Bourdieu on neoliberalism - 0 views

  • Without a doubt, the practical establishment of this world of struggle would not succeed so completely without the complicity of all of the precarious arrangements that produce insecurity and of the existence of a reserve army of employees rendered docile by these social processes that make their situations precarious, as well as by the permanent threat of unemployment. This reserve army exists at all levels of the hierarchy, even at the higher levels, especially among managers. The ultimate foundation of this entire economic order placed under the sign of freedom is in effect the structural violence of unemployment, of the insecurity of job tenure and the menace of layoff that it implies. The condition of the "harmonious" functioning of the individualist micro-economic model is a mass phenomenon, the existence of a reserve army of the unemployed.

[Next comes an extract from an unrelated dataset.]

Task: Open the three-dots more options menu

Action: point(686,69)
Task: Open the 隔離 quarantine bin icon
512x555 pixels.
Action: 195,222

  • Economists may not necessarily share the economic and social interests of the true believers and may have a variety of individual psychic states regarding the economic and social effects of the utopia which they cloak with mathematical reason. Nevertheless, they have enough specific interests in the field of economic science to contribute decisively to the production and reproduction of belief in the neoliberal utopia. Separated from the realities of the economic and social world by their existence and above all by their intellectual formation, which is most frequently purely abstract, bookish, and theoretical, they are particularly inclined to confuse the things of logic with the logic of things.
  • All direct and conscious intervention of whatever kind, at least when it comes from the state, is discredited in advance and thus condemned to efface itself for the benefit of a pure and anonymous mechanism, the market, whose nature as a site where interests are exercised is forgotten. But in reality, what keeps the social order from dissolving into chaos, despite the growing volume of the endangered population, is the continuity or survival of those very institutions and representatives of the old order that is in the process of being dismantled, and all the work of all of the categories of social workers, as well as all the forms of social solidarity, familial or otherwise.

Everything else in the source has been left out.